Articles/Essays – Volume 24, No. 1

A Reasonable Approach to History and Faith | Richard D. Poll, History and Faith: Reflections of a Mormon Historian

Richard Poll’s to the study of Mormon history is significant. As a scholar and teacher, he has influenced many for decades. In this collection of ten essays, he reflects on his personal experience as a historian and the way that training has helped him interpret contemporary events. 

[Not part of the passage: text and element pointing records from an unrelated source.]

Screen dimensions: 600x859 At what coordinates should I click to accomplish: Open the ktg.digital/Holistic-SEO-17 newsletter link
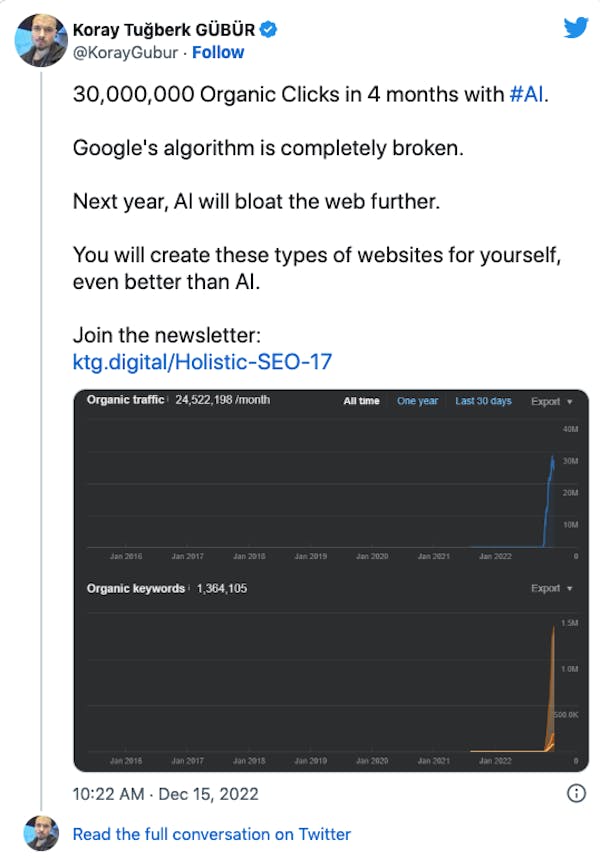coord(209,361)
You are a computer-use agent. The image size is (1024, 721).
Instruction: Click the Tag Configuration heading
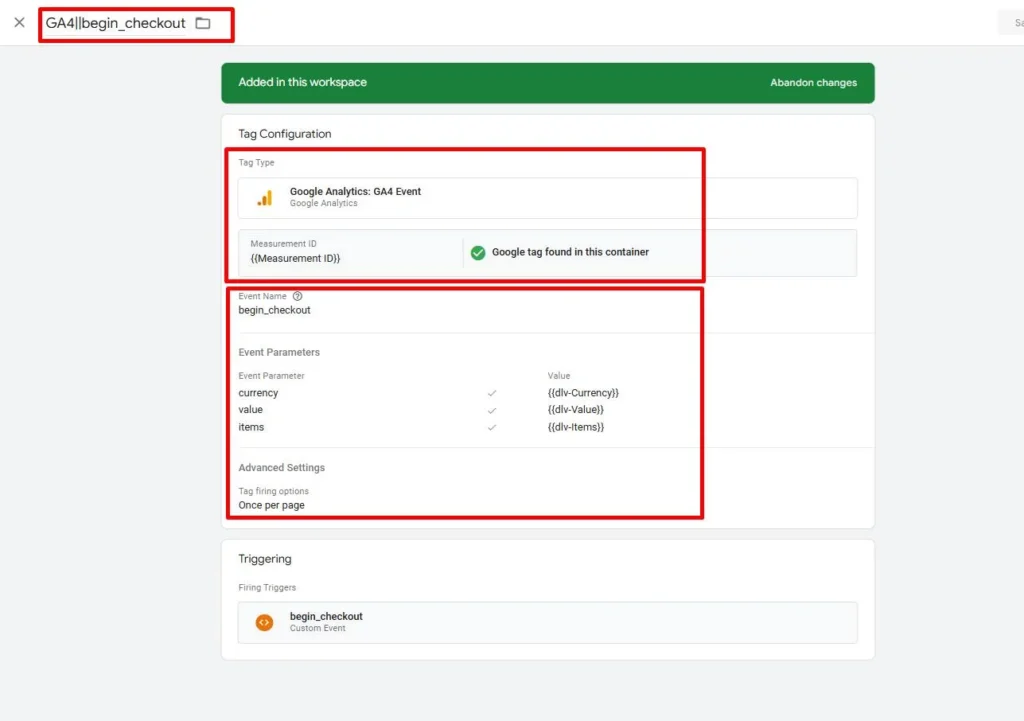point(285,134)
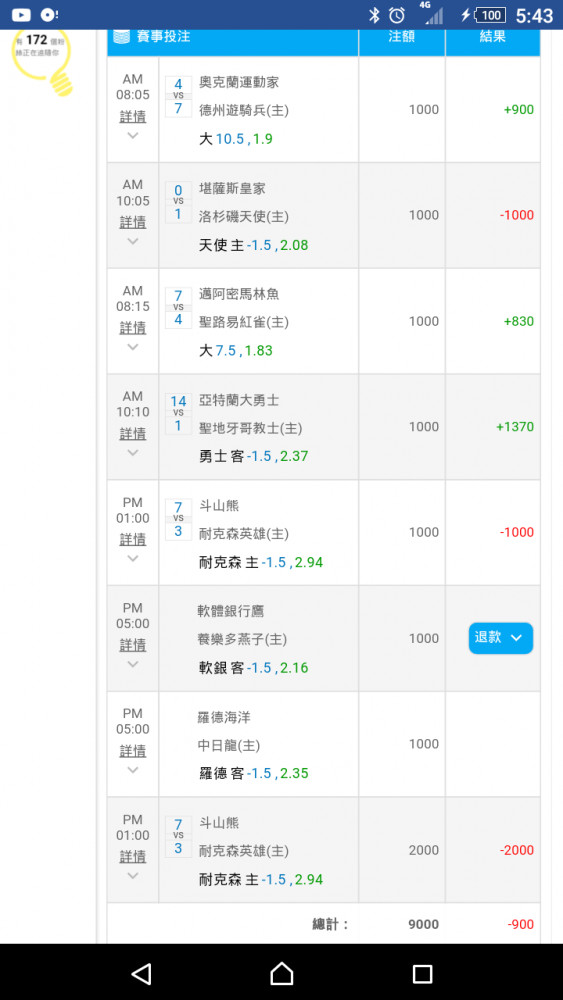Image resolution: width=563 pixels, height=1000 pixels.
Task: Expand chevron under AM 10:05 Angels game
Action: click(133, 241)
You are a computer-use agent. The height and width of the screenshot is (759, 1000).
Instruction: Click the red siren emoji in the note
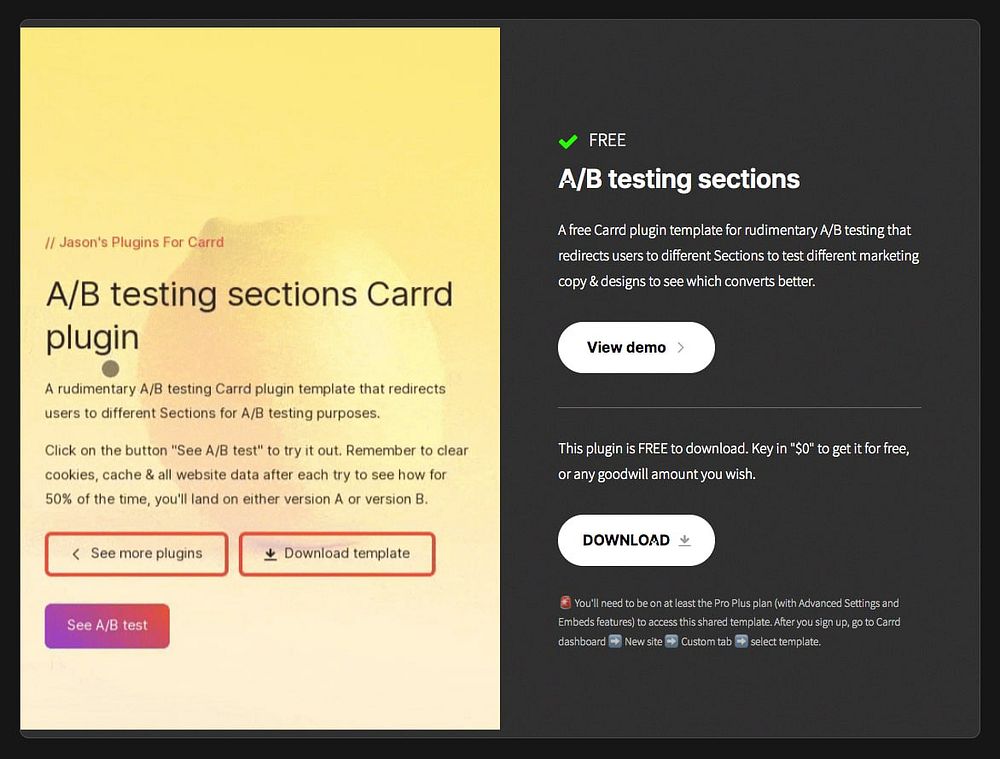[565, 603]
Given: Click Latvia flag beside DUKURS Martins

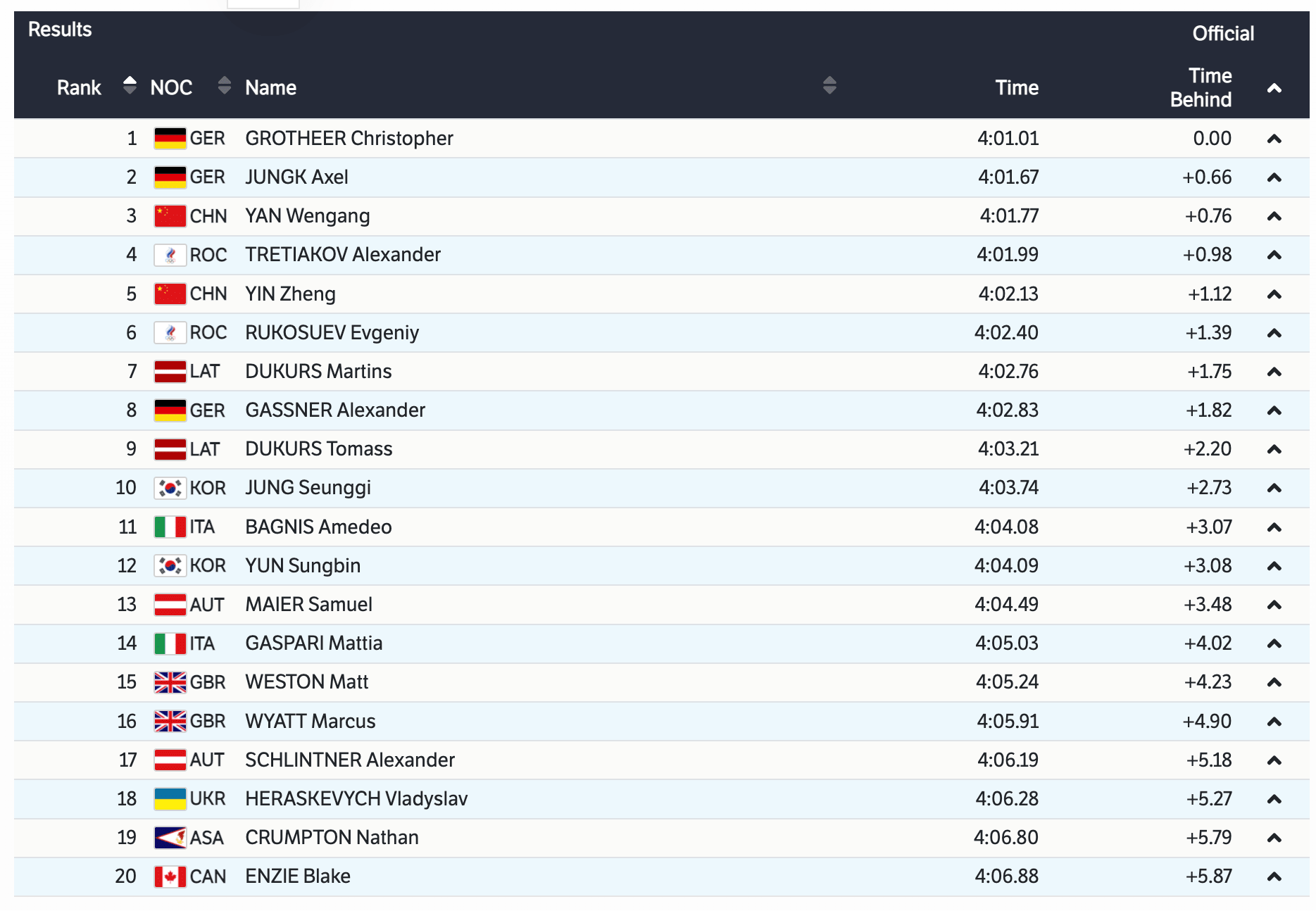Looking at the screenshot, I should pos(170,372).
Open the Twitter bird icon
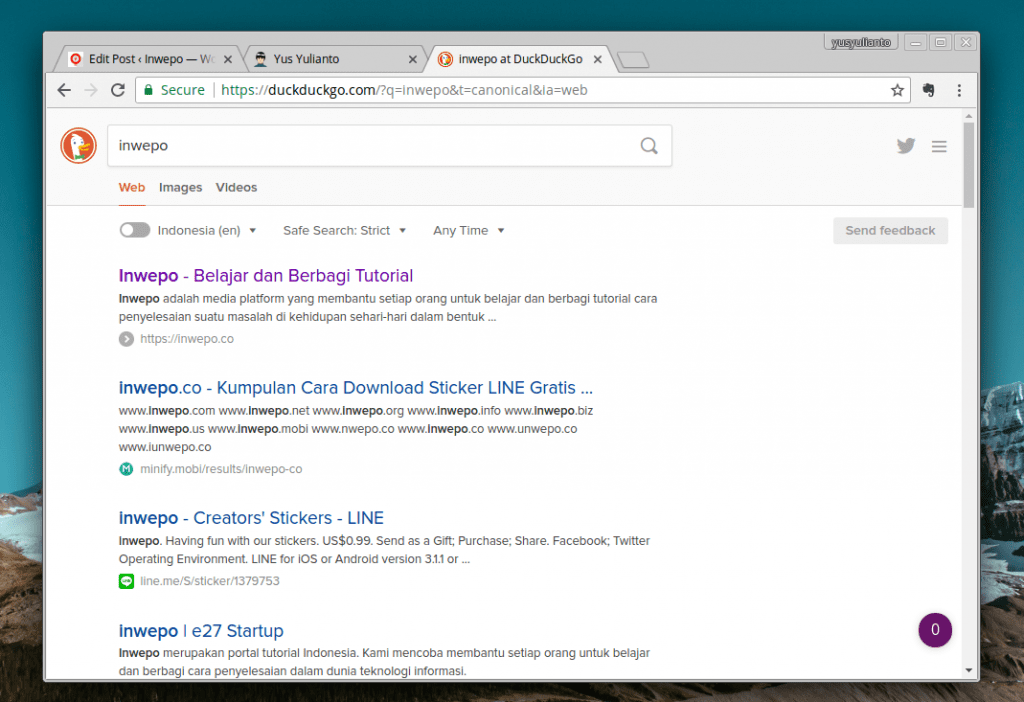 pos(906,146)
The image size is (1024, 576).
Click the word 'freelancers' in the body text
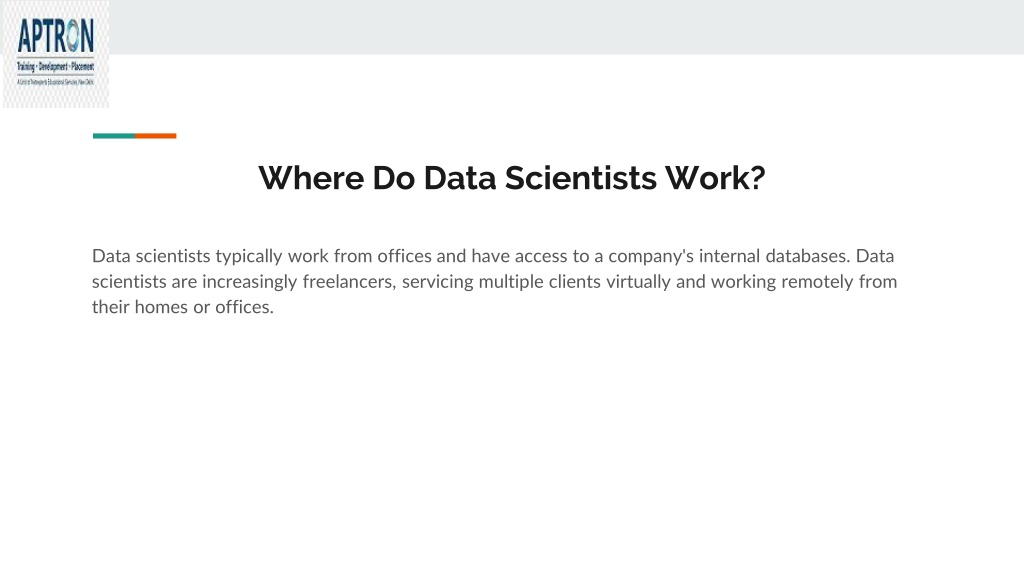(348, 281)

Many readers find in Poll’s work a rea sonable, flexible approach to both history and faith. Poll gained intellectual immortality with the seminal essay on religious tolerance, “What the Church Means to People Like Me,” first published by DIALOGUE in 1967. That essay, reprinted at least five times and still used as a touch stone of the Mormon experience, is reprinted in this volume as a foundation for what follows. Seven of the volume’s essays appear in print in their entirety here for the first time. 

Each offers readers opportunities to pause and reflect upon themselves and the way they view history. Poll’s central binding thread is that Mormon history needs to be open and available. Indeed, he argues that religious faith and conviction are personal; consequently Mormons should not fear proper, well-written, documented history. 

In essays entitled “Our Changing Church,” “Confronting the Skeletons,” and “The Challenge of Living with Change,” Poll reminds us that a dynamic, evolving organization cannot remain static nor does it achieve perfection. There is little room in either our religion or its history for fixed interpretations. These essays use concrete personal examples to document Poll’s view of history’s changing roles. He recalls a lengthy discussion with Joseph Fielding Smith concerning the relationship of faith to the historical and scientific method and concludes that neither gave ground. At another point, he discusses how he became a myth in Den mark. When Poll was recalled from his mission in Germany on the eve of World War II, he stopped in Denmark and spoke in a Danish branch. Because he spoke in Danish, some members concluded he had spoken in tongues. A legend was born. Poll’s point is that people base their faith on a variety of experiences, even some that never happened. 

This small volume merits close examination. Richard Poll knows the test of faith in history, and his journey can serve as a guidepost for many. However, the path is not straight, and there is always need for a Liahona as well as an Iron Rod. 

History and Faith: Reflections of a Mormon Historian by Richard D. Poll (Salt Lake City: Signature Books, 1989), 134 pp., $9.95.